C’est donc bien SCOR qui aura remporté l’affaire. Le groupe était présenté comme l’acquéreur potentiel le plus logique de Transamerica Re, la division américaine de réassurance vie mise en vente par le néerlandais Aegon. Au terme d’un processus complexe et relativement long – Transamerica Re n’étant pas une entité légale, les contrats étaient souscrits par des entités juridiques différentes -, les deux groupes ont finalement annoncé hier avoir conclu un accord à 630 millions d’euros (912,5 millions de dollars).
Hasard du calendrier, l’annonce de cette opération, saluée, dit-on, par le premier actionnaire de SCOR – le holding Patinex du financier Martin Ebner -, intervient une semaine avant le renouvellement des mandats de la plupart des administrateurs, à commencer par celui du PDG Denis Kessler. Candidat à sa propre succession, ce dernier serait, selon son entourage, « dans une logique de continuation, rendue très motivante par cette nouvelle perspective de croissance ».
Dans le détail, l’opération porte uniquement sur le portefeuille de réassurance du risque de mortalité de Transamerica Re, qui représente 2,2 milliards de dollars de primes brutes émises en 2010, dont 87 % aux Etats-Unis. Il ne s’agit pas d’une acquisition classique, mais de contrats de rétrocession « permanents » entre Aegon et SCOR Global Life US, auxquels s’ajoutent l’acquisition d’une filiale irlandaise d’Aegon, qui représente 340 millions d’euros de capital statutaire. Au total, Aegon transférera à SCOR 1,2 milliard d’euros (1,8 milliard de dollars) de passifs et d’actifs.
Pas d’augmentation de capital
Avec cette opération, qui en fait le deuxième réassureur vie aux Etats-Unis, SCOR marque plusieurs points.
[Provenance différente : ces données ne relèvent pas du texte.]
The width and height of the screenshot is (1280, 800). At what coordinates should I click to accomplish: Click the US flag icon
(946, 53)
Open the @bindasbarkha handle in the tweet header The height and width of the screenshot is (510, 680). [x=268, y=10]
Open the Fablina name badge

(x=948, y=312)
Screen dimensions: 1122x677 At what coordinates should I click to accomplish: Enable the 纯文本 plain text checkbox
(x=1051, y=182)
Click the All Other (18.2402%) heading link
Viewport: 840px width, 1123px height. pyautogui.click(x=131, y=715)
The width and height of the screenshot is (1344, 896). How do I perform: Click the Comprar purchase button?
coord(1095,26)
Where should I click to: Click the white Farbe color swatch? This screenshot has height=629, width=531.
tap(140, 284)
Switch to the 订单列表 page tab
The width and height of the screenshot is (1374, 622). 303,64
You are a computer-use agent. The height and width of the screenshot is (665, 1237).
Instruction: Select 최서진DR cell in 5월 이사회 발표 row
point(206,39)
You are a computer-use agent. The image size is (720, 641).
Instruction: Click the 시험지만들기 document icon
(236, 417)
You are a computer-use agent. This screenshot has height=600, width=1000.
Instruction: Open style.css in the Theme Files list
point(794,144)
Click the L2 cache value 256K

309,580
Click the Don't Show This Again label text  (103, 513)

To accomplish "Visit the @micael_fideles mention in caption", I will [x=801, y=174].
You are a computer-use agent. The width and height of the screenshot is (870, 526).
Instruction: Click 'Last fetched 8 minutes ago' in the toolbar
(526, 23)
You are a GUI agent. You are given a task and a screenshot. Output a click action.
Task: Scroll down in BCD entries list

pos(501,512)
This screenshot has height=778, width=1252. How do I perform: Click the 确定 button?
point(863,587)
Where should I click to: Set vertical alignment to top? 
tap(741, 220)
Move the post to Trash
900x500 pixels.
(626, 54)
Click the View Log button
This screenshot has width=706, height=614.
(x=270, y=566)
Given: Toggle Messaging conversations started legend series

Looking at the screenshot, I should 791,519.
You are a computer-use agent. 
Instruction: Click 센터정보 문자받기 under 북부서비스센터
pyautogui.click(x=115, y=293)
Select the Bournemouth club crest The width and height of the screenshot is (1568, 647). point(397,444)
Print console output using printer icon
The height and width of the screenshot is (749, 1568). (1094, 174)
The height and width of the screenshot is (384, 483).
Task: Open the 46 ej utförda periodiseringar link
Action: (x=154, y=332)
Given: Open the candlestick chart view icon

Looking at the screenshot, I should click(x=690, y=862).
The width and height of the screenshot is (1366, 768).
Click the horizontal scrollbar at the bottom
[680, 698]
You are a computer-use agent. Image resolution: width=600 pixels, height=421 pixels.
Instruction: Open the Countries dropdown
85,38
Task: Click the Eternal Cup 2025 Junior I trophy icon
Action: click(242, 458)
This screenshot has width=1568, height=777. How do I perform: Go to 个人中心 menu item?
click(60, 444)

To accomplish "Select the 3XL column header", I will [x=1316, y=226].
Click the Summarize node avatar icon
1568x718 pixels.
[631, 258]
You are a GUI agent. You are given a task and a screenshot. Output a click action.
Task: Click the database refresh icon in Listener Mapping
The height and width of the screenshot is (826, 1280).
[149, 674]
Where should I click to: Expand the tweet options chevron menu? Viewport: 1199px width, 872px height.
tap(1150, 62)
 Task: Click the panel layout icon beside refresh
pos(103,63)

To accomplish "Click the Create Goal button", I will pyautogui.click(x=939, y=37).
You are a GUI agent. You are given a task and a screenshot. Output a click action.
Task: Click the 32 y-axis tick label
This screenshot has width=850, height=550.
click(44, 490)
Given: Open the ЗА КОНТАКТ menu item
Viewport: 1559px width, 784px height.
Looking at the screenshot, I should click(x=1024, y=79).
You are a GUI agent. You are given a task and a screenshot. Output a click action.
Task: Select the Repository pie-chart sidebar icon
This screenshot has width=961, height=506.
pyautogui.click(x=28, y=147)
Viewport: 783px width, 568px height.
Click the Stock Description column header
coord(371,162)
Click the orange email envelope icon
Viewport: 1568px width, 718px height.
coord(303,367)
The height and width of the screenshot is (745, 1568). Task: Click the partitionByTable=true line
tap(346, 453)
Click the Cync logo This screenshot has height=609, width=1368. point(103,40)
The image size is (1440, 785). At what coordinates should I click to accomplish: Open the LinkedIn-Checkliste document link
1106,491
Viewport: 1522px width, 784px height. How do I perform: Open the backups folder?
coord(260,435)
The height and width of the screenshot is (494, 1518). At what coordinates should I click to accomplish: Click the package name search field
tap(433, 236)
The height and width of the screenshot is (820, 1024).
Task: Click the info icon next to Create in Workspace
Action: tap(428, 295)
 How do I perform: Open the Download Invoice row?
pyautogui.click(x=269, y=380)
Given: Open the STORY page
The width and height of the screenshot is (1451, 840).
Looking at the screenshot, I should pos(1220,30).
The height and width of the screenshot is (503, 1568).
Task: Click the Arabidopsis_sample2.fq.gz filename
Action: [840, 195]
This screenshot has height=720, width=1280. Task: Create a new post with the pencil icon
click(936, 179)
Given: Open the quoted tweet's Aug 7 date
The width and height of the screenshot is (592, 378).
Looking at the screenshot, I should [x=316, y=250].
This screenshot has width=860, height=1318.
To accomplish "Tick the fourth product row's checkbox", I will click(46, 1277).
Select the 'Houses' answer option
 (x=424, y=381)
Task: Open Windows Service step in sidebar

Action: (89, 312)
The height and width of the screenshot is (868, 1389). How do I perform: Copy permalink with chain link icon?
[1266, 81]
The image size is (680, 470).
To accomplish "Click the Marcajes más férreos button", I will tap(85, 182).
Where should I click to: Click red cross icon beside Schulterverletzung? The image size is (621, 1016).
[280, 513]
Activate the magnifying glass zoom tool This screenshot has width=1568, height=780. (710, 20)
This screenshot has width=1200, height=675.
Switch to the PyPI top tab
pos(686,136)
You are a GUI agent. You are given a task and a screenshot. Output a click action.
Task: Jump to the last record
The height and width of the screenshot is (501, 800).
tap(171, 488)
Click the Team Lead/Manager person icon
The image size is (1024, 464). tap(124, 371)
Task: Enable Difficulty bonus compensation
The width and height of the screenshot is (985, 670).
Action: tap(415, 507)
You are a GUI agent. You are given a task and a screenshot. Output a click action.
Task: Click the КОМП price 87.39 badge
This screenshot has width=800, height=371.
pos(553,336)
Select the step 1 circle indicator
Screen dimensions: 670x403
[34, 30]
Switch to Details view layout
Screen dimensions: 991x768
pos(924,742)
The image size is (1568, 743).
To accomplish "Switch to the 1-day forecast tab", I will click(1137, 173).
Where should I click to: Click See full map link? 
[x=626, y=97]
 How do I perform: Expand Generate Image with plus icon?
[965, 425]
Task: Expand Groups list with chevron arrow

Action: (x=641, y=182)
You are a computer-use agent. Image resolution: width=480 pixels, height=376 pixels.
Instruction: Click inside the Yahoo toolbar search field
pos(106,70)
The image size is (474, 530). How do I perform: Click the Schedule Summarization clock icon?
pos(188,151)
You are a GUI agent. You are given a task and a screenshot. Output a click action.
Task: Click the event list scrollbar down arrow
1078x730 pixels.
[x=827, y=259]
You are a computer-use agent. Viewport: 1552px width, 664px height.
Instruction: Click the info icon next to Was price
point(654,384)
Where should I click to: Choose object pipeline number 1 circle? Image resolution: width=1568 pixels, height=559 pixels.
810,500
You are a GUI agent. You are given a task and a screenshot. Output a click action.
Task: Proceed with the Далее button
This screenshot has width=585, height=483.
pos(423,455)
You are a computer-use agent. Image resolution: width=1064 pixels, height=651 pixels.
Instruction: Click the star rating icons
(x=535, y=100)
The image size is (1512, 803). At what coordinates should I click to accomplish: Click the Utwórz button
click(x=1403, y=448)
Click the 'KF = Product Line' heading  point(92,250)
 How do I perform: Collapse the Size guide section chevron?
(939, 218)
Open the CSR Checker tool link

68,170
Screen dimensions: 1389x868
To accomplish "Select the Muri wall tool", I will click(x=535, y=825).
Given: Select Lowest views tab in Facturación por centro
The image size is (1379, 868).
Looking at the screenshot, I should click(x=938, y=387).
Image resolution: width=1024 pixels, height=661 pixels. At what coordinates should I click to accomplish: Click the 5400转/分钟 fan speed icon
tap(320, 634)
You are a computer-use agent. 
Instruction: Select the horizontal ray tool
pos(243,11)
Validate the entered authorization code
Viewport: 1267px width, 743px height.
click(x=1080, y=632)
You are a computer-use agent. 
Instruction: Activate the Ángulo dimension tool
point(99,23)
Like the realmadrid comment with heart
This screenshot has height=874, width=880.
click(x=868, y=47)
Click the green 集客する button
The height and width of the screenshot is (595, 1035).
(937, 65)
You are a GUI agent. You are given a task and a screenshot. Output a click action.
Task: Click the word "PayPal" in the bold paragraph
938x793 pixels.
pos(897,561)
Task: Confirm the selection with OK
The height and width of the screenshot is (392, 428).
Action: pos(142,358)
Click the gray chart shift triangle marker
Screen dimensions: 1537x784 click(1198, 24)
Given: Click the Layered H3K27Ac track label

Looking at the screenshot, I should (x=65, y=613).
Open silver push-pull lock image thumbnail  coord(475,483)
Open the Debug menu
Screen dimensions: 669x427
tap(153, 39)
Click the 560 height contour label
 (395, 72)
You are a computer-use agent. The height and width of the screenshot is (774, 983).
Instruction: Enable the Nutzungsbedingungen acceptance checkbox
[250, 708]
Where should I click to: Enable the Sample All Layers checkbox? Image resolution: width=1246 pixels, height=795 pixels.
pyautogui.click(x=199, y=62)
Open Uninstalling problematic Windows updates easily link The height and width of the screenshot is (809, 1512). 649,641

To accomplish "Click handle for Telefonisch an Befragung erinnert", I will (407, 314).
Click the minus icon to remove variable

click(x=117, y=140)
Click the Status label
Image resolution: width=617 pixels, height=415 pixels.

D’abord il fait honneur à sa réputation de groupe qui « dit ce qu’il fait et fait ce qu’il dit ». En septembre, lors de la présentation au marché du nouveau plan stratégique, Denis Kessler avait insisté sur la volonté d’accroître la diversification géographique, notamment vers les Etats-Unis, et de se renforcer sur son « deuxième moteur », la réassurance-vie, qui va ainsi croître de 50 %. Transamerica Re lui permet à cet égard de faire coup double. Fidèle à son « track record » récent (Revios et Converium), SCOR boucle en outre une opération qui, sur le plan financier, semble assez irréprochable. En terme de prix, d’abord : à 912,5 millions de dollars, il est inférieur à la valeur intrinsèque estimée du portefeuille de Transamerica Re (1,4 milliard de dollars). Pour SCOR, cela signifie un écart d’acquisition négatif, ou « badwill », et la promesse d’une opération améliorant le bénéfice par action de plus de 10 % dès 2011. L’activité reprise dispose en outre d’une profitabilité opérationnelle (de 6 % à 6,5 %) assez proche de la nouvelle norme maison (7,5 %). Enfin, point rassurant pour les analystes, l’acheteur et le vendeur se sont partagé le financement des réserves statutaires (soit un besoin de financement de 900 millions à 1 milliard de dollars). Cerise sur le gâteau, les agences de notation, auprès desquelles l’acquisition a été « prétestée », devraient a priori maintenir la notation du groupe. Financée sur ressources propres (dont une émission de dette hybride de 400 millions de francs suisses opportunément placée en janvier) et par une probable émission de dette de 200 millions d’euros, l’opération ne donnera donc lieu à aucune augmentation de capital, et devrait être compatible avec l’objectif de notation AAA de SCOR. Aegon, de son coté, est en passe d’avoir totalement remboursé à l’Etat néerlandais les aides publiques dont il a bénéficié.